Sunday’s Green Stage line–up seems to have been designed with the U–turn rush from the Naeba ski resort in mind, with a collection of lesser acts, among whom Ben Folds seems to be the biggest name.
The other stages, however, have much to offer, including gypsy punk band Gogol Bordello, groove rockers The Music, and throaty chilled–out Madchester icon Ian Brown, among others.
With its setting in the mountains of rural Niigata, Fuji Rock tries hard to capture the hippie/ stoner/ alternative lifestyle ethos of its models, Glastonbury and Woodstock. The several stages are connected by long cross country walks and, of course, there is a large campsite.
Summer Sonic, by contrast, appears much more urban, efficient, and concrete. Coming two weeks after Fuji, it offers convenient music consumerism rather than a real change of pace. Based at venues in Osaka and Chiba – including the soulless Makuhari Messe – it also makes its bands work harder with two line–ups playing Tokyo and Osaka on alternating days.
Last year, the main stage that played Chiba’s Marine Stadium and Osaka’s Maishima Sports Island offered fans a contrast.
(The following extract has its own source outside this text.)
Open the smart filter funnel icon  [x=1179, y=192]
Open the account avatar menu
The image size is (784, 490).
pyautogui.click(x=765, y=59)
One line–up was dominated by North American acts and female vocalists – Black Eyed Peas, Avril Lavigne and Gwen Stefani – while the other saw mainly British male rock bands – Arctic Monkeys, Kasabian, and Manic Street Preachers.
This year the main line–ups have a much less easy to define character. On Saturday, August 9, British rock band the Verve, who reformed last year, headline in Chiba, supported by iconic electropunkers the Prodigy, emo band Panic at the Disco, and rap–punk outfit Zebrahead.
The next day sees stadium rockers Coldplay, with a new album in tow, supported by R&B soul singer Alicia Keys, local American pop–punk imitators Radwimp, and the floppy–haired indie rockers the Kooks.
Once again, as with Fuji Rock, Summer Sonic sees plenty of interest in the other stages with Trivium, Super Furry Animals, and the Fratellis, among the highlights. But unlike Fuji Rock, where these stages will be located a picturesque hike away from each other, at Sonic they will be slotted side–by–side into the warehouse–like blocks of Makuhari Messe or clustered close together on a man–made island in Osaka Bay.
It is fitting that one of the bands playing Summer Sonic's so–called Mountain Stage will be the Sex Pistols on their 26–date 'Combine Harvester' summer tour. Since their first incarnation, when singer John Lydon rhetorically asked an audience, "Ever get the feeling you’ve been cheated?" one of the purposes of the Pistols has been to remind us that popular music is more often a cynical money–making venture rather than a deeply spiritual experience. This is something the band has stressed in the several reunion tours they’ve done since 1996.
By openly admitting that they are just doing it for the money, they have gained kudos. But their mercenary cynicism is also part of a very effective and entertaining act, something that will perhaps be enhanced by their venues – a 'Mountain Stage' in a concrete box and an island made from human refuse, both many miles from any real mountains or islands.